Directions
Reproduce word for word the section of the Goodreads passage below that begins with "That all the" and ends with "are jumping ship.".

Source document
>>>

That all the corporate motivational and marketing speeches talking up hiring new data specialists to use the member data to gather more useful to book sales data is behind the shelf deletions -- how soon before no customizing shelves anything other than an amazon approved set of tags? Goodreads already pushes every possible activity to mark a book "to read" to sell that data as meaning "intend to buy" (even if readers meant was in their already bought to be read pile). So, yes, they do need to do something about their data. I'm thinking pushing "wishlist" on kindle puts book on goodreads "to read"…
Some of the very members, reviews, and bookclubs that we so enjoyed on goodreads are jumping ship.
It was a site we loved, contributed to, and participated in to varying degrees. We love books and it's not always easy for bookworms to be social creatures. But goodreads made us feel safe to be social, participate, and enjoy the company of other readers. Forgive us of we are a little passionate about losing that. Most of us started there just to catalog some books and the thorough series information then gradually really settled in and were very happy. We're mourning the passing of lots of virtual friends and communities.

<<<

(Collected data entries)
>>>

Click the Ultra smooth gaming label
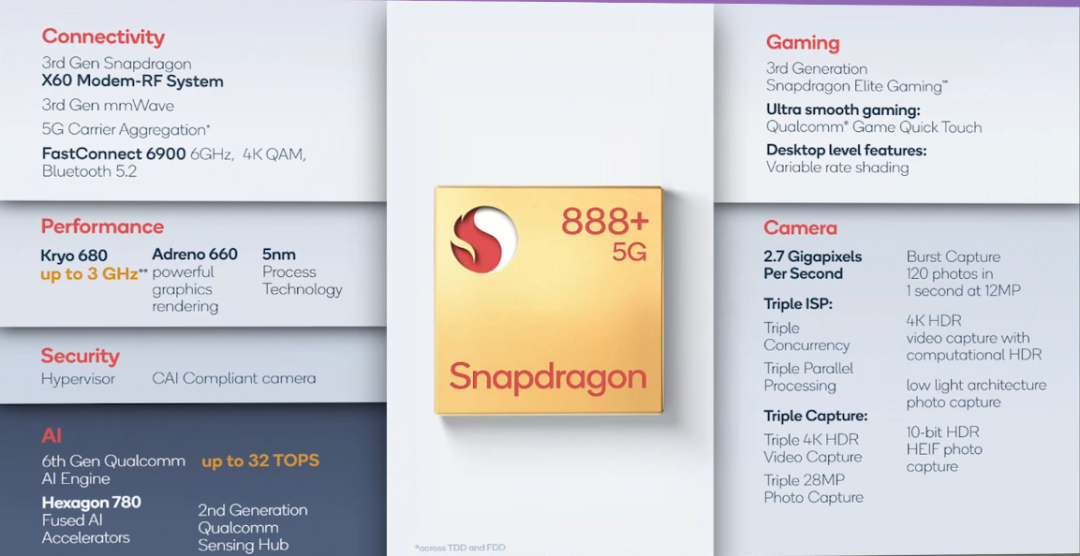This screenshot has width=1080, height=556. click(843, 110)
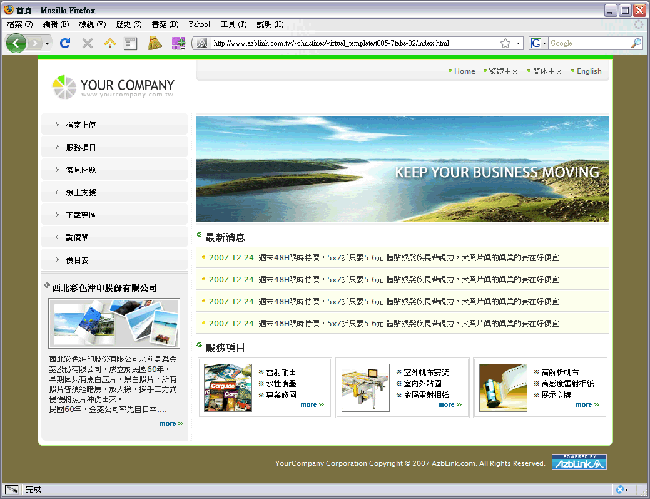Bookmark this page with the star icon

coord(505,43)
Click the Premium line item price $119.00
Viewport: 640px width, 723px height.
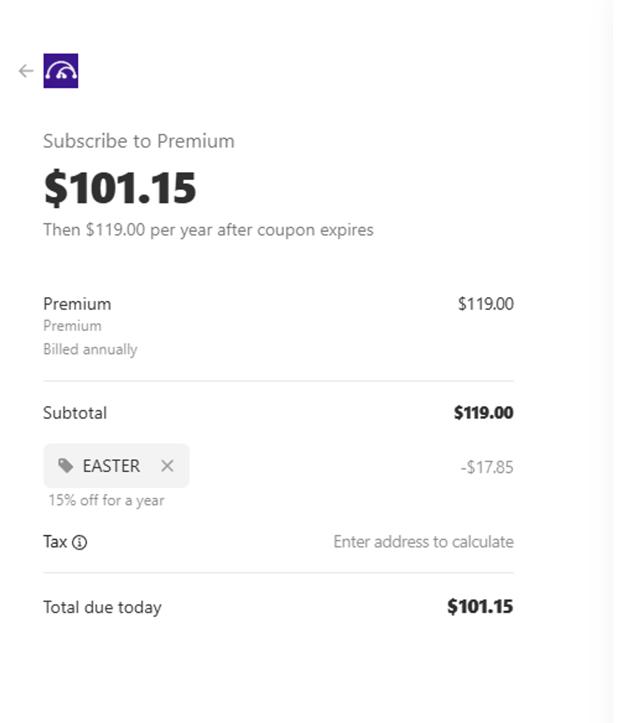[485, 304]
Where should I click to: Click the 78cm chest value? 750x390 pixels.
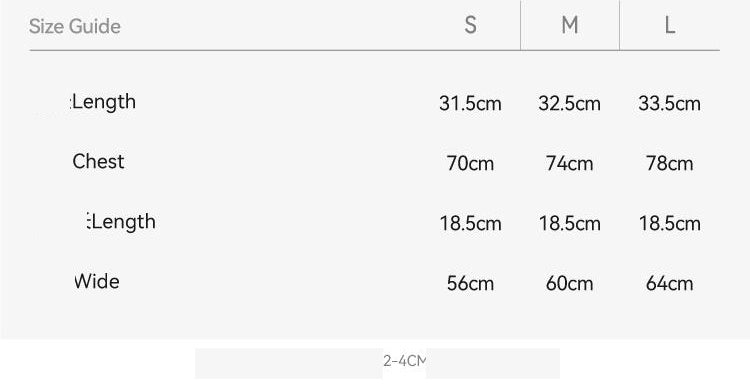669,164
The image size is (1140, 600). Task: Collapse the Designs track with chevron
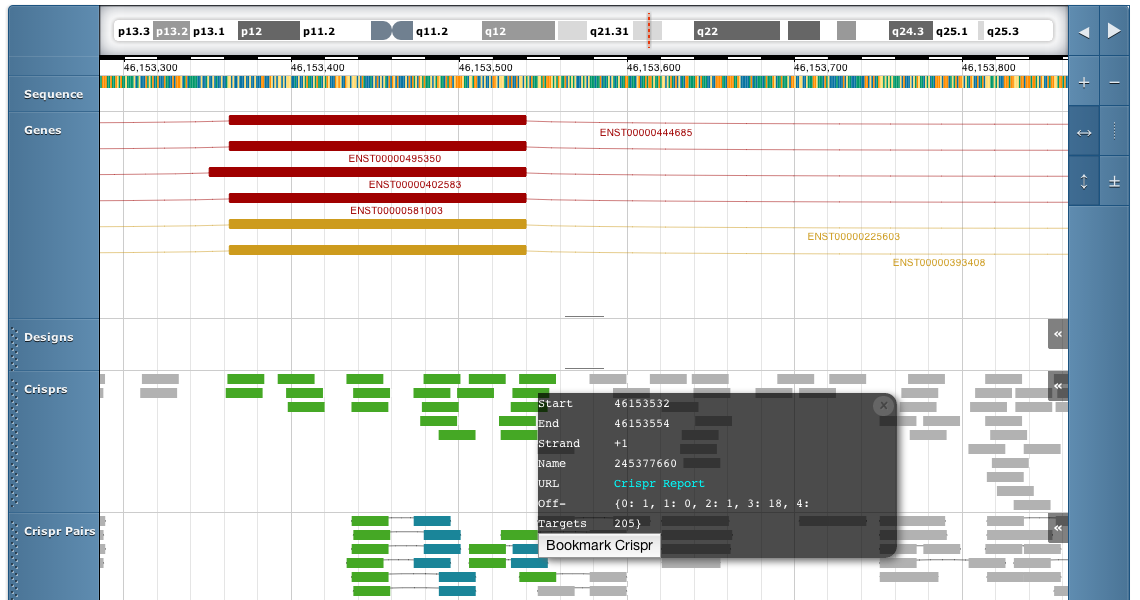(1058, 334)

<<<

Answer to this exercise
That all the corporate motivational and marketing speeches talking up hiring new data specialists to use the member data to gather more useful to book sales data is behind the shelf deletions -- how soon before no customizing shelves anything other than an amazon approved set of tags? Goodreads already pushes every possible activity to mark a book "to read" to sell that data as meaning "intend to buy" (even if readers meant was in their already bought to be read pile). So, yes, they do need to do something about their data. I'm thinking pushing "wishlist" on kindle puts book on goodreads "to read"…
Some of the very members, reviews, and bookclubs that we so enjoyed on goodreads are jumping ship.